Pixel coordinate grounding data:
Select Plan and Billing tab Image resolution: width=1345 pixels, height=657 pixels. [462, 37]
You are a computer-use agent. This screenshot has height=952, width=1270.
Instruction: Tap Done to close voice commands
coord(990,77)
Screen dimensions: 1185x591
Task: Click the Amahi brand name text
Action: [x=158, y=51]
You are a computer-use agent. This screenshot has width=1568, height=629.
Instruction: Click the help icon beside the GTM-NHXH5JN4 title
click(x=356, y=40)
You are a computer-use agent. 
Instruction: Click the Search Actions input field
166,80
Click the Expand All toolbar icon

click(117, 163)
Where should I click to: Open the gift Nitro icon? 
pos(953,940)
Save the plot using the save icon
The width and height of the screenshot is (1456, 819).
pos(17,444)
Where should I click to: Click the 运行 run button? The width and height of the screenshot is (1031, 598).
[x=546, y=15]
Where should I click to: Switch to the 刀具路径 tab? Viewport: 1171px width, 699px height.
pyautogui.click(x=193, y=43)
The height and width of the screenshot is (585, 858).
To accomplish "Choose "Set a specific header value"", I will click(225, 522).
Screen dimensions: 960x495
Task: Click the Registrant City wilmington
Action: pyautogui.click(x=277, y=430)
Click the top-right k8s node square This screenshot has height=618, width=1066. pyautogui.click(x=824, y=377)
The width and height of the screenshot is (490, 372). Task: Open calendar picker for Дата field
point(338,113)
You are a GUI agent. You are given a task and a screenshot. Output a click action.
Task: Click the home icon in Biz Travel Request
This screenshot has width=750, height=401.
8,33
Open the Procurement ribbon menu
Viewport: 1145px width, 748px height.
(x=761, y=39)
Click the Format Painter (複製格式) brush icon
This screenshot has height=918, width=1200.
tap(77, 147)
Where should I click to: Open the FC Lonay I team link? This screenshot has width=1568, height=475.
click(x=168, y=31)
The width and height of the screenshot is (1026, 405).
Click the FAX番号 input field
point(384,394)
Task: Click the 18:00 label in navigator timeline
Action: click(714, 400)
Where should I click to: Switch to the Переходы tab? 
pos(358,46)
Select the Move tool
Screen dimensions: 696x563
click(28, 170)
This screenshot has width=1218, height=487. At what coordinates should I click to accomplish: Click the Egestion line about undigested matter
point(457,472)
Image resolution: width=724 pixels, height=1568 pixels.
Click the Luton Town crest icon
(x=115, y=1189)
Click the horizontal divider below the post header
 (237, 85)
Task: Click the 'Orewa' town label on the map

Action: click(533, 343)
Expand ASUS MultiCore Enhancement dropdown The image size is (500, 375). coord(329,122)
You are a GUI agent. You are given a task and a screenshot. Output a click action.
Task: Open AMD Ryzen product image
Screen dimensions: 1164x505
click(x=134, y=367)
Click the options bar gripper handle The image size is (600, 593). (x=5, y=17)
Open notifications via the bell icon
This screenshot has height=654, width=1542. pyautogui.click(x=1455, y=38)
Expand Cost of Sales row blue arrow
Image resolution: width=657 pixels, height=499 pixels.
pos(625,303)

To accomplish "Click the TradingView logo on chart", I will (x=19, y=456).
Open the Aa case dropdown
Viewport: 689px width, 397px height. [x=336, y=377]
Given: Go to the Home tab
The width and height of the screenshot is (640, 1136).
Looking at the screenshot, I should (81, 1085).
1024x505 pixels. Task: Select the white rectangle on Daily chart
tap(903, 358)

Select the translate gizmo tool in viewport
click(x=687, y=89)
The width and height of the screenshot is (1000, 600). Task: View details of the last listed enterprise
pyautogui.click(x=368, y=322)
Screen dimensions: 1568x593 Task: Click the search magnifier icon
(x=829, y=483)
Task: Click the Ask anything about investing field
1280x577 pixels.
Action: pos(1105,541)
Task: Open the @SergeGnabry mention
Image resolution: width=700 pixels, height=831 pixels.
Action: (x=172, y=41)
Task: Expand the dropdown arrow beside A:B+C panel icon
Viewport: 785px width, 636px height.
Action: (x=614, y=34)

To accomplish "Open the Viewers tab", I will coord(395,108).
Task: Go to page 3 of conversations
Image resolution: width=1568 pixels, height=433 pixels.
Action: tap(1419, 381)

__DIRECTIONS FOR THIS TASK__. Word for word, give back the data shown above.

__OUTPUT OF THE TASK__.
Select Plan and Billing tab Image resolution: width=1345 pixels, height=657 pixels. [462, 37]
You are a computer-use agent. This screenshot has height=952, width=1270.
Instruction: Tap Done to close voice commands
coord(990,77)
Screen dimensions: 1185x591
Task: Click the Amahi brand name text
Action: [x=158, y=51]
You are a computer-use agent. This screenshot has width=1568, height=629.
Instruction: Click the help icon beside the GTM-NHXH5JN4 title
click(x=356, y=40)
You are a computer-use agent. 
Instruction: Click the Search Actions input field
166,80
Click the Expand All toolbar icon

click(117, 163)
Where should I click to: Open the gift Nitro icon? 
pos(953,940)
Save the plot using the save icon
The width and height of the screenshot is (1456, 819).
pos(17,444)
Where should I click to: Click the 运行 run button? The width and height of the screenshot is (1031, 598).
[x=546, y=15]
Where should I click to: Switch to the 刀具路径 tab? Viewport: 1171px width, 699px height.
pyautogui.click(x=193, y=43)
The height and width of the screenshot is (585, 858).
To accomplish "Choose "Set a specific header value"", I will click(225, 522).
Screen dimensions: 960x495
Task: Click the Registrant City wilmington
Action: pyautogui.click(x=277, y=430)
Click the top-right k8s node square This screenshot has height=618, width=1066. pyautogui.click(x=824, y=377)
The width and height of the screenshot is (490, 372). Task: Open calendar picker for Дата field
point(338,113)
You are a GUI agent. You are given a task and a screenshot. Output a click action.
Task: Click the home icon in Biz Travel Request
This screenshot has width=750, height=401.
8,33
Open the Procurement ribbon menu
Viewport: 1145px width, 748px height.
(x=761, y=39)
Click the Format Painter (複製格式) brush icon
This screenshot has height=918, width=1200.
tap(77, 147)
Where should I click to: Open the FC Lonay I team link? This screenshot has width=1568, height=475.
click(x=168, y=31)
The width and height of the screenshot is (1026, 405).
Click the FAX番号 input field
point(384,394)
Task: Click the 18:00 label in navigator timeline
Action: click(714, 400)
Where should I click to: Switch to the Переходы tab? 
pos(358,46)
Select the Move tool
Screen dimensions: 696x563
click(28, 170)
This screenshot has width=1218, height=487. At what coordinates should I click to accomplish: Click the Egestion line about undigested matter
point(457,472)
Image resolution: width=724 pixels, height=1568 pixels.
Click the Luton Town crest icon
(x=115, y=1189)
Click the horizontal divider below the post header
 (237, 85)
Task: Click the 'Orewa' town label on the map

Action: click(533, 343)
Expand ASUS MultiCore Enhancement dropdown The image size is (500, 375). coord(329,122)
You are a GUI agent. You are given a task and a screenshot. Output a click action.
Task: Open AMD Ryzen product image
Screen dimensions: 1164x505
click(x=134, y=367)
Click the options bar gripper handle The image size is (600, 593). (x=5, y=17)
Open notifications via the bell icon
This screenshot has height=654, width=1542. pyautogui.click(x=1455, y=38)
Expand Cost of Sales row blue arrow
Image resolution: width=657 pixels, height=499 pixels.
pos(625,303)

To accomplish "Click the TradingView logo on chart", I will (x=19, y=456).
Open the Aa case dropdown
Viewport: 689px width, 397px height. [x=336, y=377]
Given: Go to the Home tab
The width and height of the screenshot is (640, 1136).
Looking at the screenshot, I should (81, 1085).
1024x505 pixels. Task: Select the white rectangle on Daily chart
tap(903, 358)

Select the translate gizmo tool in viewport
click(x=687, y=89)
The width and height of the screenshot is (1000, 600). Task: View details of the last listed enterprise
pyautogui.click(x=368, y=322)
Screen dimensions: 1568x593 Task: Click the search magnifier icon
(x=829, y=483)
Task: Click the Ask anything about investing field
1280x577 pixels.
Action: pos(1105,541)
Task: Open the @SergeGnabry mention
Image resolution: width=700 pixels, height=831 pixels.
Action: (x=172, y=41)
Task: Expand the dropdown arrow beside A:B+C panel icon
Viewport: 785px width, 636px height.
Action: (x=614, y=34)

To accomplish "Open the Viewers tab", I will coord(395,108).
Task: Go to page 3 of conversations
Image resolution: width=1568 pixels, height=433 pixels.
Action: tap(1419, 381)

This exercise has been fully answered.